* **Work instructions**:
**1)** Rewrite the passage of the living trust overview starting with "A Revocable Living Trust is" and going on through "death of the settlor.", putting "cancel" in place of "revoke".
**2)** Answer these questions from the living trust overview.
(a) When does a will become effective?
(b) What happens to the revocable living trust upon the death of the trustor?
(c) At what point does the trust cease to exist?

* **Document**:
━━━━━━━━━━━━━━━━━━━━━━━━━━━━━━
Advantages of using the Revocable Living Trust for the person setting it up (the Trustor)
A Revocable Living Trust is a legal document signed by the settlor, and that settlor retains the right to revoke or amend the trust at any time prior to the settlor’s death. More than a nominal part of the settlor’s property is subject to the trust during the life of the settlor.
A “LIVING TRUST” is created and becomes effective during the life of the trustor/settlor. A “WILL” on the other hand becomes effective only after the death of the settlor.
When you die without a living trust, your assets must go through probate. If you have a will instead of a trust, the probate court will take over the process of distributing your assets. During this stage, your assets will be distributed according to probate court order and becomes part of public records (with no privacy involved).
The probate process can drag on and get expensive. If your will is contested, that could cost your family members lots of money in legal fees and costs.
How does a living trust avoid probate?
Property you transfer into a LIVING TRUST before your death doesn’t go through probate.
The REVOCABLE LIVING TRUST becomes irrevocable upon the death of the trustor.
The trustee or successor trustee (the person you appoint to handle the trust after your death) would then transfer ownership to the beneficiaries you named in the trust. In many situations, that process can be private, with no court involvement, and take very little time. When all of the trust property has been transferred to the beneficiaries, the trust ceases to exist.
Guidelines for a Revocable Living Trust
By setting up a LIVING TRUST, you can set guidelines for how your assets will be distributed. In addition to being able to choose your beneficiaries and choose the amount that each one receives, you can also get into more specific details. You can choose the exact date that you want your assets to be distributed and allow for assets to be distributed only after certain conditions have been met by the beneficiaries.
Estate Tax Minimization
By using a LIVING TRUST, you can be careful to minimize or eliminate any estate tax liability.
If you set up the trust to be an irrevocable trust, you can remove assets from your estate. This lowers the total amount of assets that you have in your estate, which could allow you to get under the estate tax exemption. This will eliminate the possibility of your beneficiaries having to pay estate tax when you die.
━━━━━━━━━━━━━━━━━━━━━━━━━━━━━━
* **Recorded information**:
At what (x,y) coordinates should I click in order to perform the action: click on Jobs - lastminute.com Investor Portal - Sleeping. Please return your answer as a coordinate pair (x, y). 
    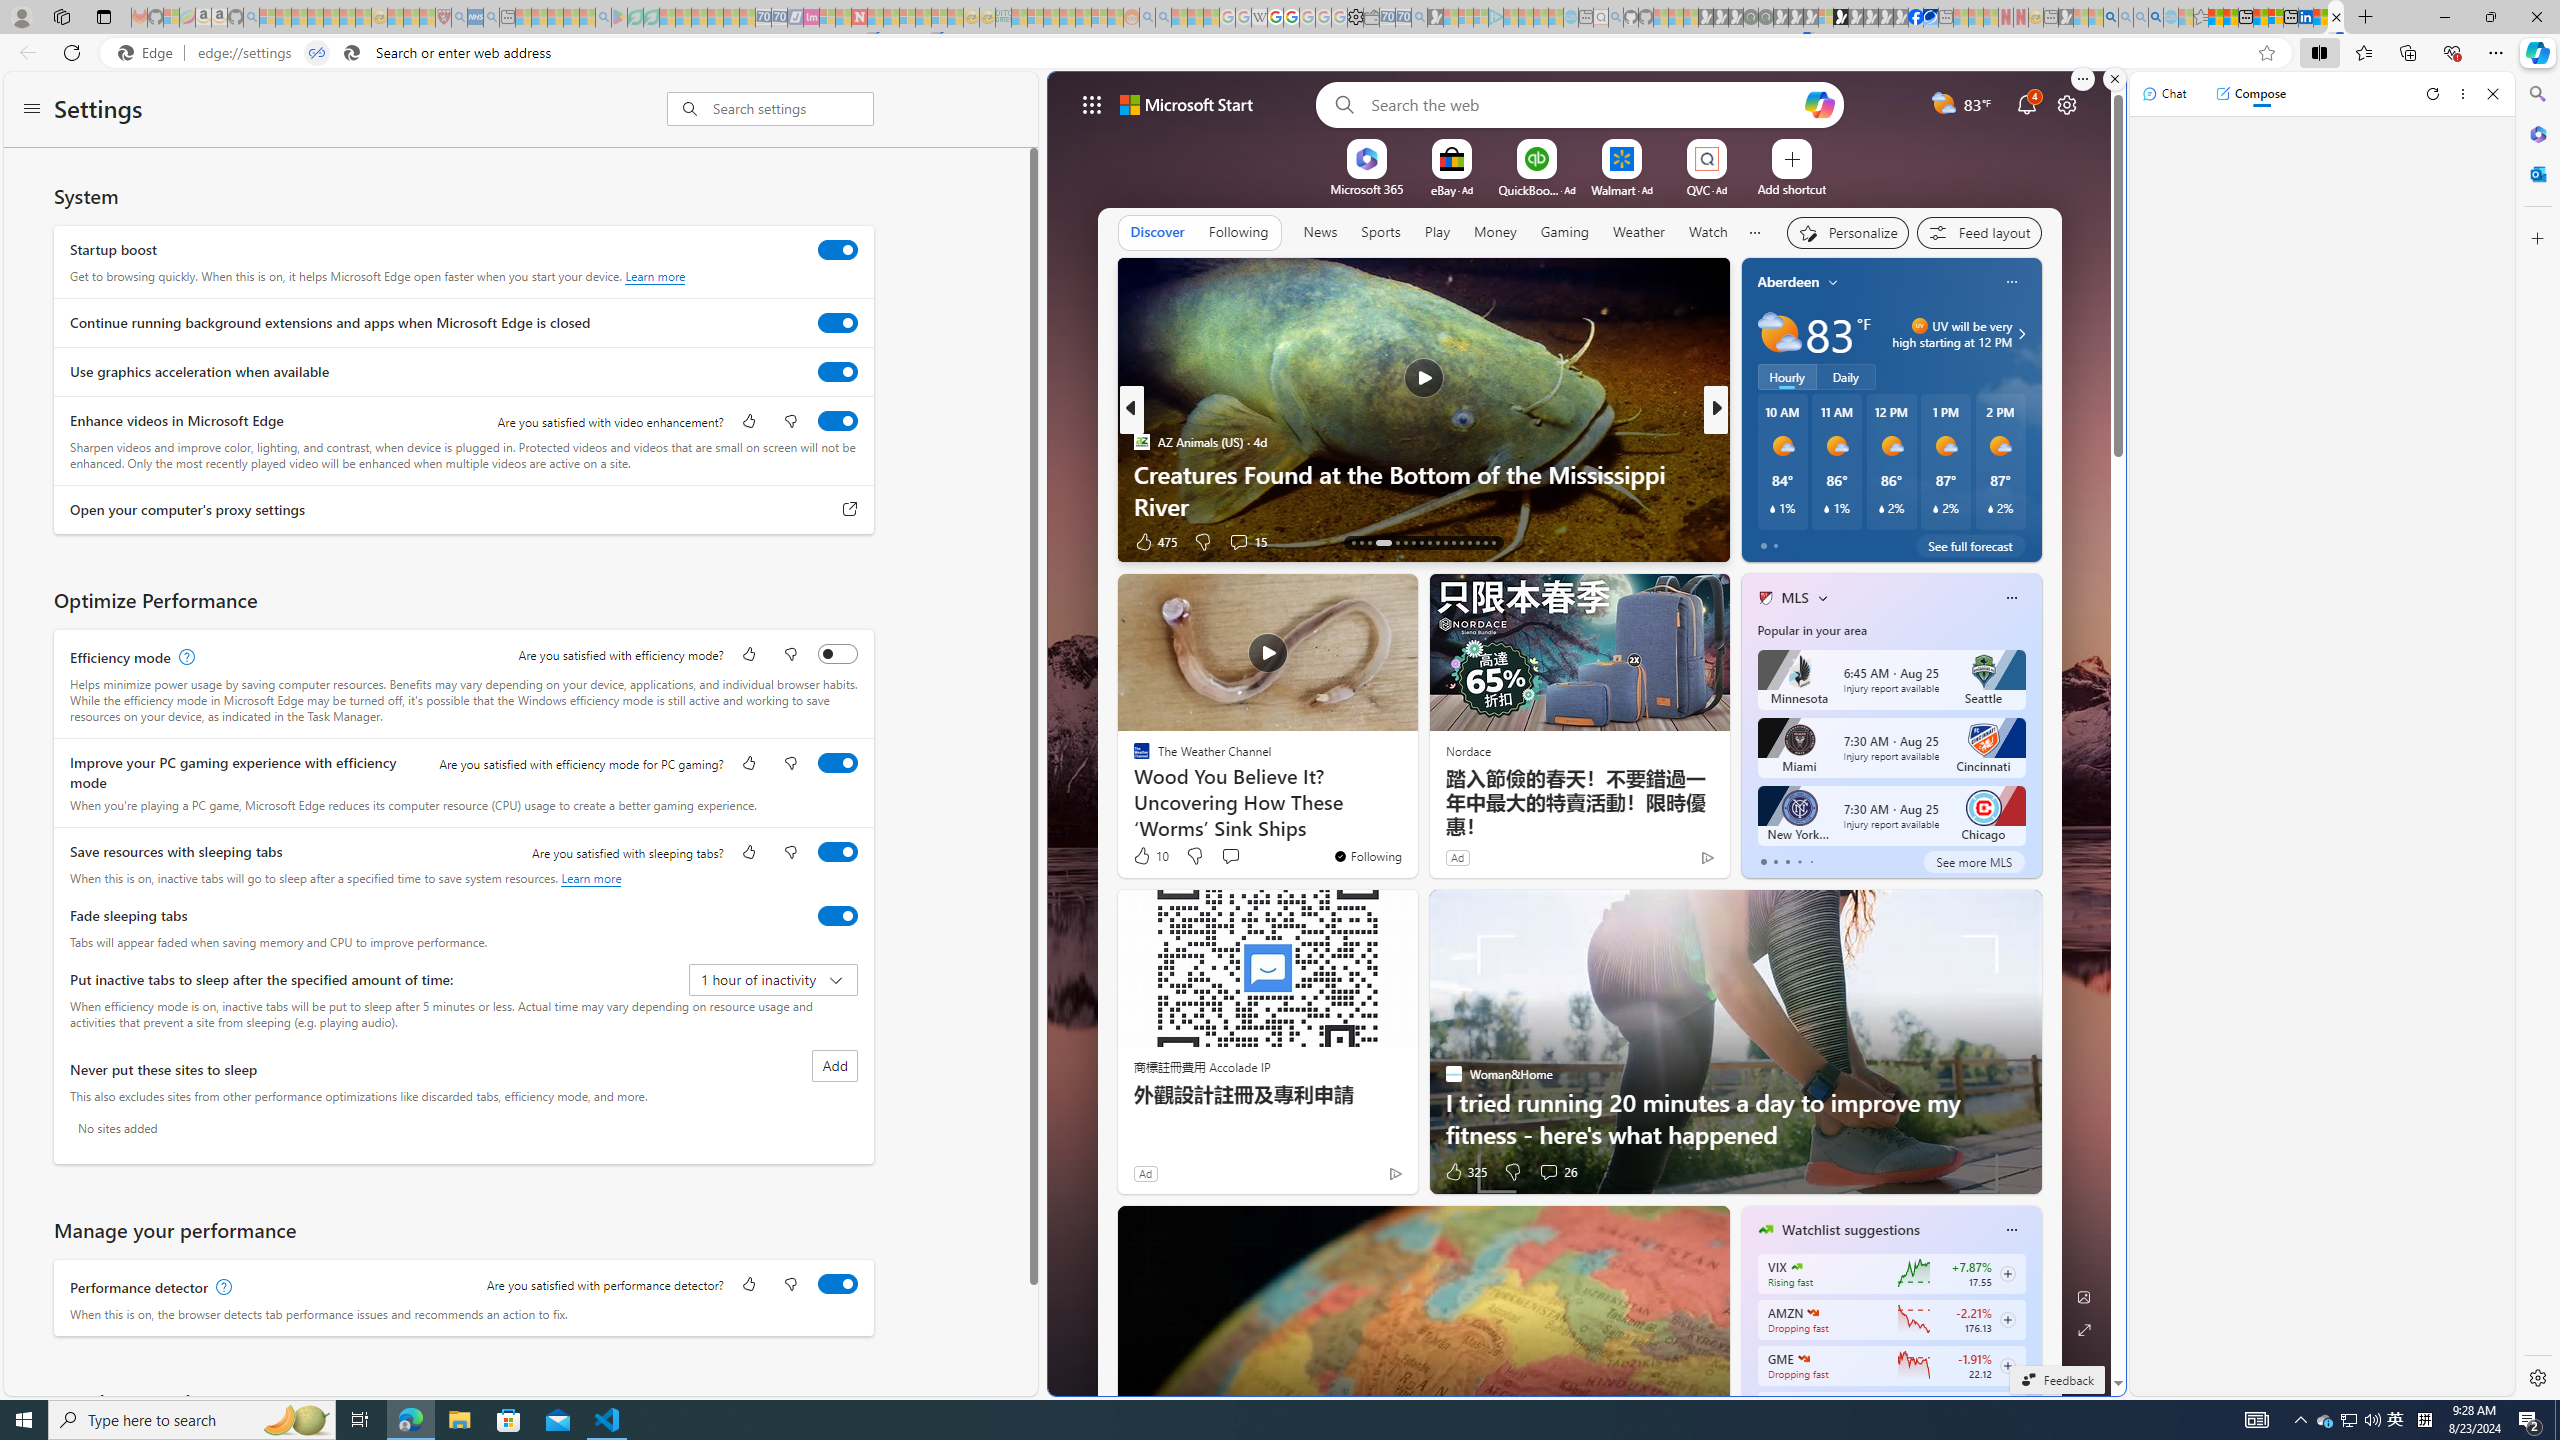
    Looking at the image, I should click on (811, 17).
━━━━━━━━━━━━━━━━━━━━━━━━━━━━━━
* **Task responses**:
**1)**
A Revocable Living Trust is a legal document signed by the settlor, and that settlor retains the right to cancel or amend the trust at any time prior to the settlor’s death. More than a nominal part of the settlor’s property is subject to the trust during the life of the settlor.
A “LIVING TRUST” is created and becomes effective during the life of the trustor/settlor. A “WILL” on the other hand becomes effective only after the death of the settlor.

**2)**
(a) A will becomes effective only after the death of the settlor.
(b) It becomes irrevocable.
(c) The trust ceases to exist when all of the trust property has been transferred to the beneficiaries.